Девушка догадывалась, что недовольство идет от Пранаса Паречкуса, который и сам смотрел на все вокруг исподлобья. Откуда он взялся, она не знала. Мать сказала, что это троюродный брат отца... А приехал он к ним на третий год после войны откуда-то из-под Клайпеды. Говорили про него, что он с детства работал в канцеляриях. А в колхозе «Пергале» Паречкус устроился сторожем. Другой работы он не искал и не хотел. Говорили, что человек он одинокий и за многим не гнался. Возможно, что так и было, потому что никто ему не писал писем. В свободный час Пранас сидел дома и гадал на картах. На это он был мастер и, если некому было ворожить, ворожил сам себе. Что ему выпадало, какие открывались судьбы? — неизвестно. При Анежке он говорил мало и только время от времени останавливал на ней цепкий взгляд.

Но однажды Анежке удалось разгадать этого человека. Она лежала на печи, а в хате за столом сидели отец и Паречкус. Вероятно, они думали, что никого нет дома. А она, невольно подслушав их разговор, уже до конца, пока они не вышли из хаты, лежала тихо, боясь пошевелиться. То, что она услышала, удивило и испугало ее.
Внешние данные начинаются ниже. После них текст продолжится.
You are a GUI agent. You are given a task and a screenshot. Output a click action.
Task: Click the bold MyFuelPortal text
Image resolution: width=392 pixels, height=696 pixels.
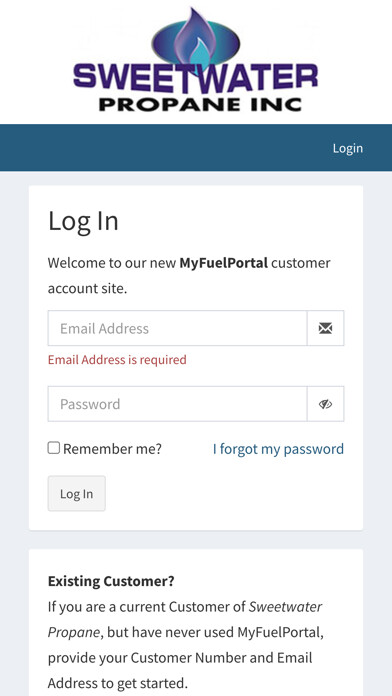pos(223,263)
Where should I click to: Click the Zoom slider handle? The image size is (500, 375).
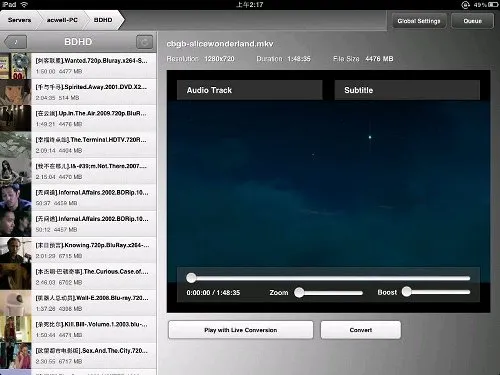299,292
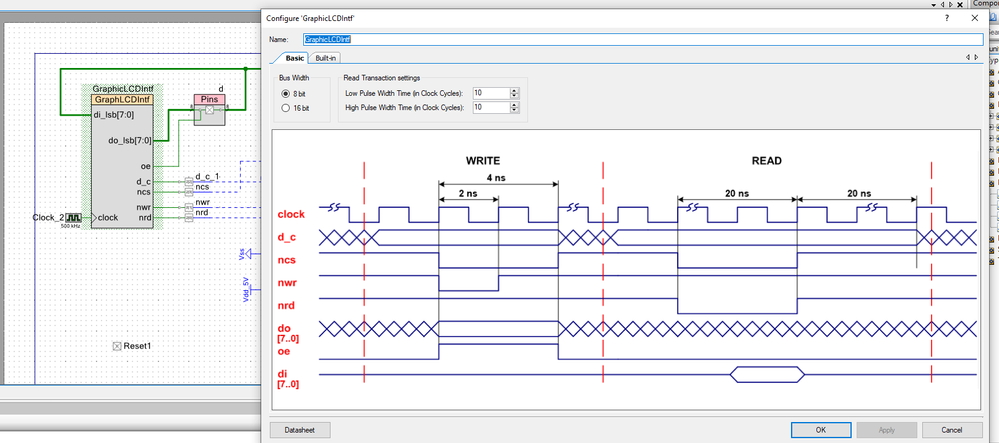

— Куда вы идете, подумайте сами, — шепотом говорил Паречкус. — Что осталось у тебя от всего, нажитого тяжкими трудами? Разве можешь ты называть себя хозяином? Ну, например, завтра воскресенье — можешь ты запрячь своего коня в телегу и поехать в гости? Нет! Так какой же ты хозяин? Это ж все равно как при крепостном праве.

— Ну, что ты городишь? Какое крепостное право, когда нету надо мной ни пана, ни урядника? И столько я хлеба получаю, сколько прежде не бывало, — возражал отец.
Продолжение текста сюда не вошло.